YOUR GOAL
Each line containing the word "Service" must be copied from the material below.
□ □ □
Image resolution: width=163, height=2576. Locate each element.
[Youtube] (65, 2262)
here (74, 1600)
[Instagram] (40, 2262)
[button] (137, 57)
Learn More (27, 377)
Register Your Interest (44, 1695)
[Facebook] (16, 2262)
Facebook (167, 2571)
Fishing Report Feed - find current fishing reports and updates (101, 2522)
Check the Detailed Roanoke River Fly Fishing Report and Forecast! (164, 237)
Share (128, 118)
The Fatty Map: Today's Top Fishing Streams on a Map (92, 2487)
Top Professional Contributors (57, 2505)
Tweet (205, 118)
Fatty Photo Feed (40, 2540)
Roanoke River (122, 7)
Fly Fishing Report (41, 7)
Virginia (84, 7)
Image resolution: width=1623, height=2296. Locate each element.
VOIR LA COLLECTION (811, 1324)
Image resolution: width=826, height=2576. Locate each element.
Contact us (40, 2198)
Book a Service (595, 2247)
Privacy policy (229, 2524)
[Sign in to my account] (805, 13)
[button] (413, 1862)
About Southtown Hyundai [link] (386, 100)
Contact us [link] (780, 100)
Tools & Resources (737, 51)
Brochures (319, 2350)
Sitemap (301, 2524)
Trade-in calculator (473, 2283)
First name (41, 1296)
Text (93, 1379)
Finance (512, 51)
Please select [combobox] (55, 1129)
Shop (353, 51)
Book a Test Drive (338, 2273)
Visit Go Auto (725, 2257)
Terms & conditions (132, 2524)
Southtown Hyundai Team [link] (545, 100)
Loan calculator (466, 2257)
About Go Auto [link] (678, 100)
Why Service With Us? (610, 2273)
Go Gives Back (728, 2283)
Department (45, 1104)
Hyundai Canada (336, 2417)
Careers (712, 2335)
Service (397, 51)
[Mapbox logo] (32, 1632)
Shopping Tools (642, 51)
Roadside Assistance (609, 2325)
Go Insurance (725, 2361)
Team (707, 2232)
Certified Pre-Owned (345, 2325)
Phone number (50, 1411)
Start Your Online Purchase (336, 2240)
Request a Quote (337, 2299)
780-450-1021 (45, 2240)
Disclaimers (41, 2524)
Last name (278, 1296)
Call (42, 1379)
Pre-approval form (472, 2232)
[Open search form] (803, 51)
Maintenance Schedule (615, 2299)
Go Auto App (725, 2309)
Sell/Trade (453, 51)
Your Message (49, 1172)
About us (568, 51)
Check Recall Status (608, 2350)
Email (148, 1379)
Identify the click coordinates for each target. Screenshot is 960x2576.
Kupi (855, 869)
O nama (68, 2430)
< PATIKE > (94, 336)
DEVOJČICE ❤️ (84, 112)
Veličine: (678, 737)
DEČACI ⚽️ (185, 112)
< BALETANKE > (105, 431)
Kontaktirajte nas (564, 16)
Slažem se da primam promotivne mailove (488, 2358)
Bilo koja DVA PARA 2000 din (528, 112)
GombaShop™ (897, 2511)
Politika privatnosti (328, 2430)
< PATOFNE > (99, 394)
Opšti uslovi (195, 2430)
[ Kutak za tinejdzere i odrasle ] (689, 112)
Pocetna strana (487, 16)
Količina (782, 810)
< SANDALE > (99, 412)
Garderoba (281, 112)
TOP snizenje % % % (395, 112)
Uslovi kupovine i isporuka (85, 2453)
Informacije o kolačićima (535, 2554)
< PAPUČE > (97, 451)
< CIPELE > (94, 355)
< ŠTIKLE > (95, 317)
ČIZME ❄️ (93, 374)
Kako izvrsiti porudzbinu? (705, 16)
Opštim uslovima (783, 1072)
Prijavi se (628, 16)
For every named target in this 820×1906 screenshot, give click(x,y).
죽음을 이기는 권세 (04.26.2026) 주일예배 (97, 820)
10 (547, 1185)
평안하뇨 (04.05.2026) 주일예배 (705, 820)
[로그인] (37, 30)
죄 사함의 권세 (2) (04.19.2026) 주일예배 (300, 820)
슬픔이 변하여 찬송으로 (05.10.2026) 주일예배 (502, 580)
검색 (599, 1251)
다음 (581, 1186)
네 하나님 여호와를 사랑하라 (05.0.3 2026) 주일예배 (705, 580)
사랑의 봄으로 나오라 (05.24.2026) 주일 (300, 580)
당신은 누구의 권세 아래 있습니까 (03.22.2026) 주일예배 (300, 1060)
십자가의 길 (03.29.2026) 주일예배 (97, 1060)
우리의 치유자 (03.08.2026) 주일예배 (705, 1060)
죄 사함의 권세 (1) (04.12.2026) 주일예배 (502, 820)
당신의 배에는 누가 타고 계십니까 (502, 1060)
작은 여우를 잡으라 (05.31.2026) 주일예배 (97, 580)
□ □ □
RESULT BELOW
Book a Service (595, 2247)
Why Service With Us? (610, 2273)
Service (397, 51)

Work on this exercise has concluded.